● **Direction**: Copy the items from the line containing "You are a GUI" through the end of the items, substituting "row heading" for "row label" and leaving everything else unchanged. Omit the pictures.

##### Task data #####

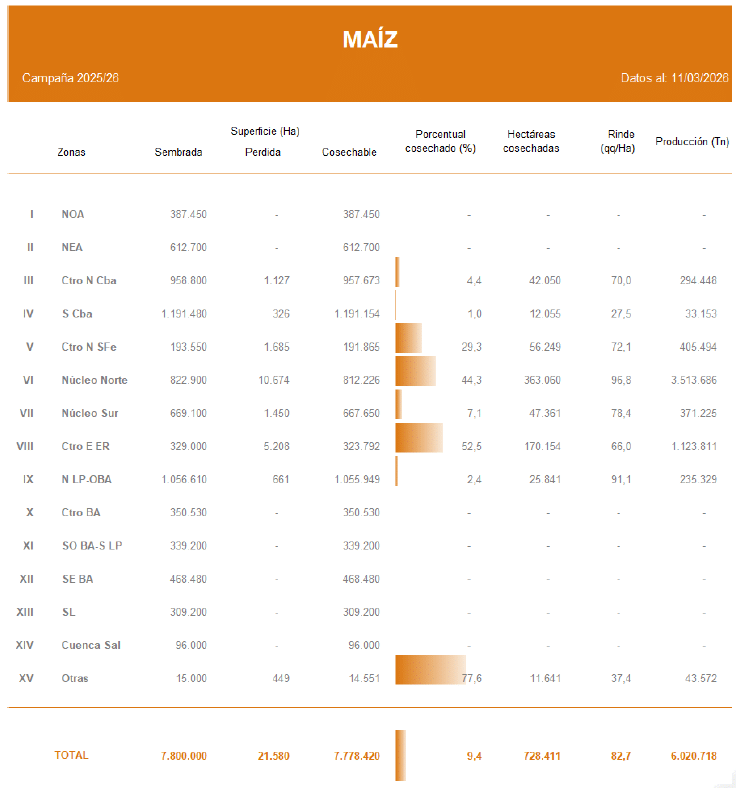
Task: Select the Sembrada column header
Action: pyautogui.click(x=178, y=152)
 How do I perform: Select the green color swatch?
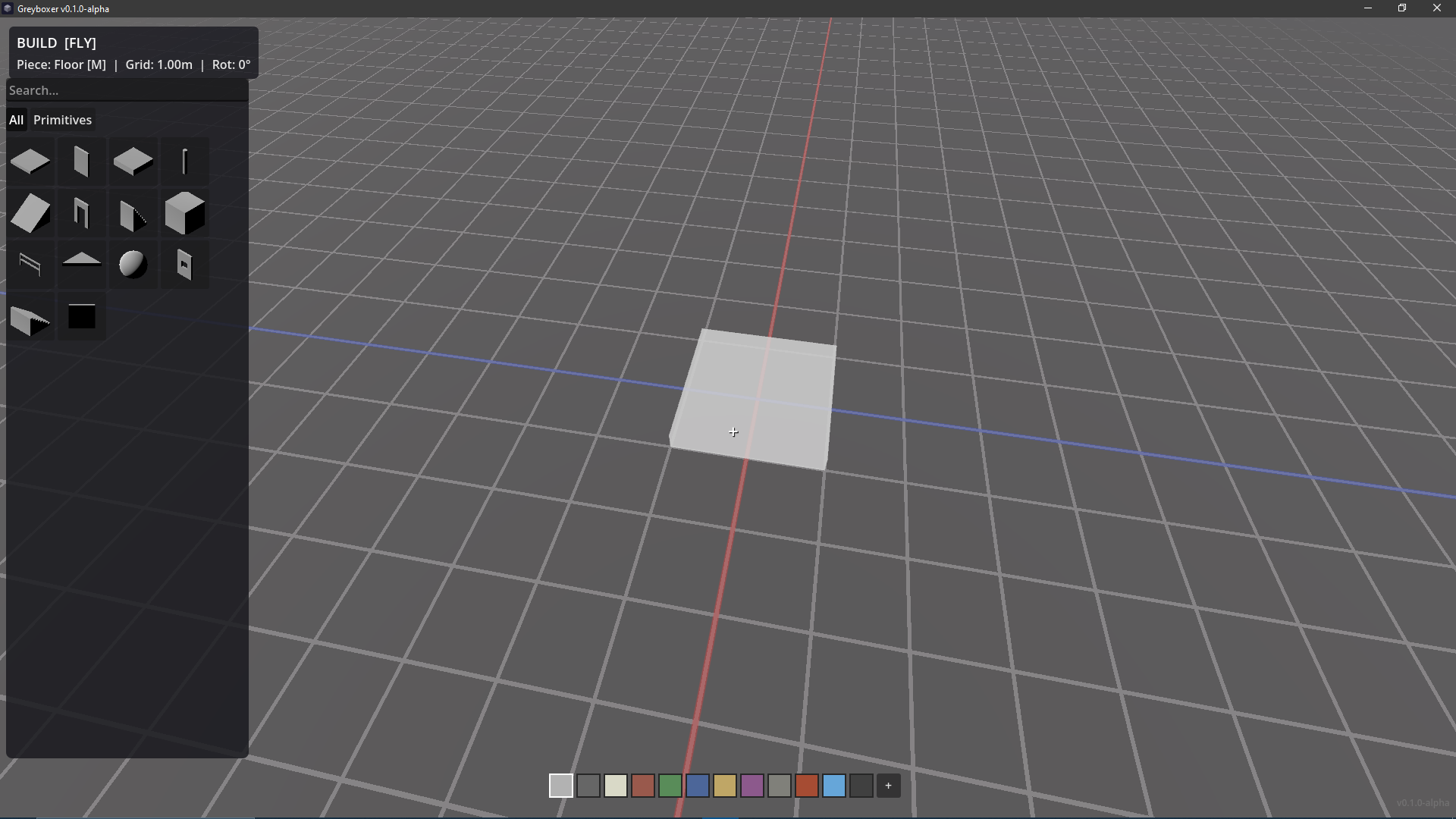(670, 786)
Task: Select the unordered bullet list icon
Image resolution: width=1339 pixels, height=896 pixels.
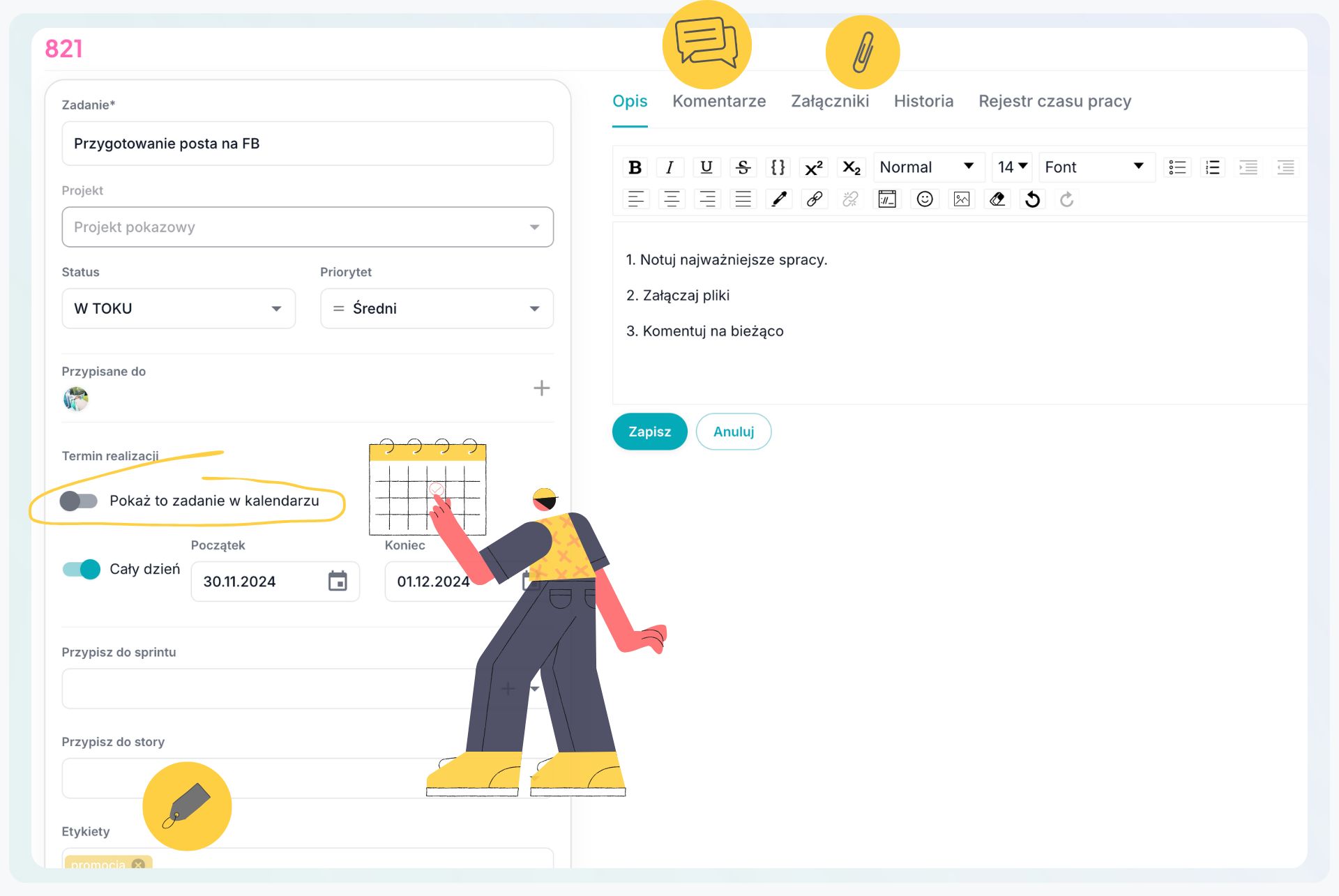Action: coord(1177,167)
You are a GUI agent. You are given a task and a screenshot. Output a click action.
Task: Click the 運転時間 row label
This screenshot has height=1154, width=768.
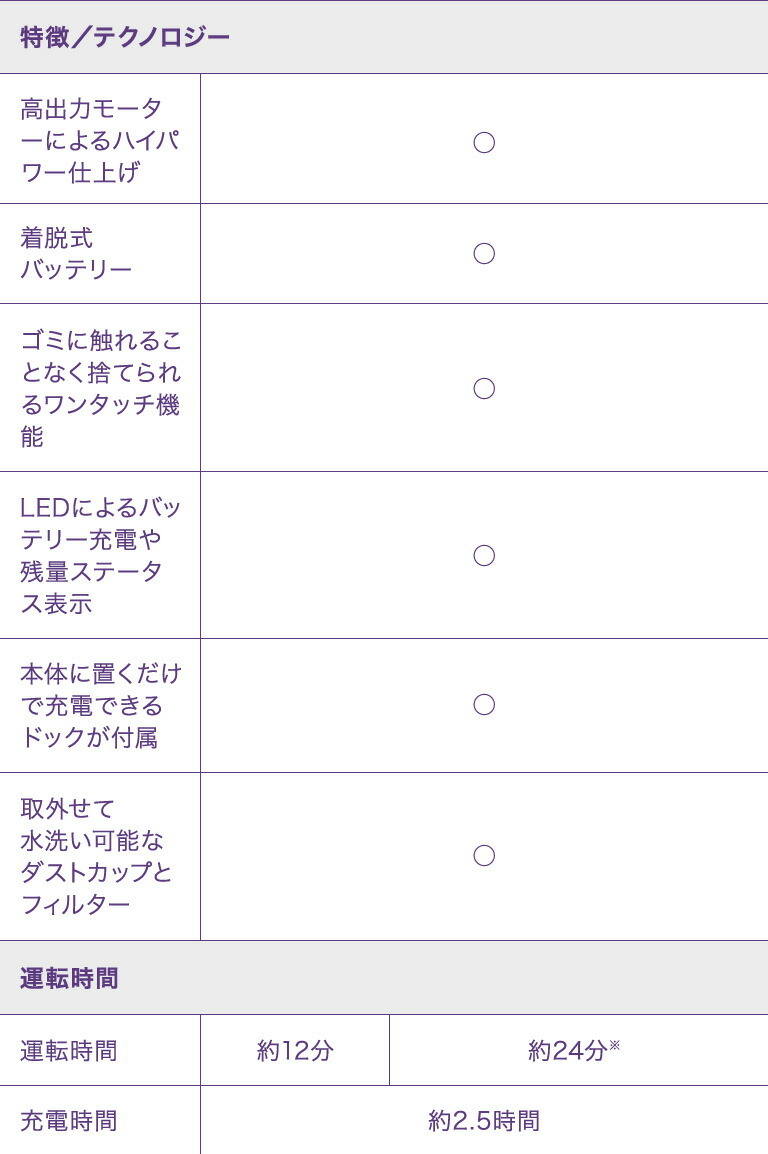69,1051
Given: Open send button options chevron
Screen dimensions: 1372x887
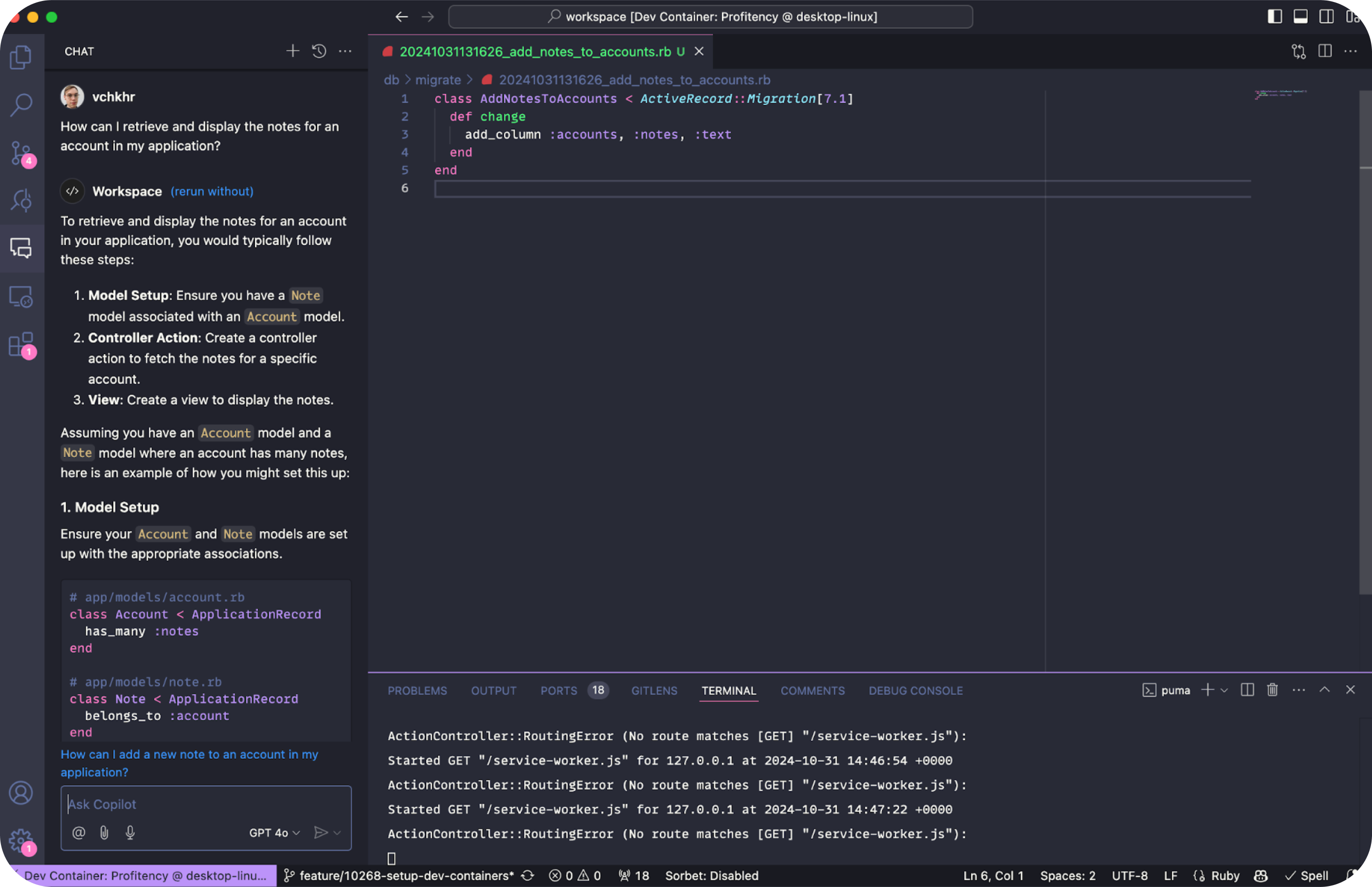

#####

● **Exercise result**:
You are a GUI agent. You are given a task and a screenshot. Output a click action.
Task: Click the 運転時間 row heading
This screenshot has height=1154, width=768.
69,1051
Given: Open send button options chevron
Screen dimensions: 1372x887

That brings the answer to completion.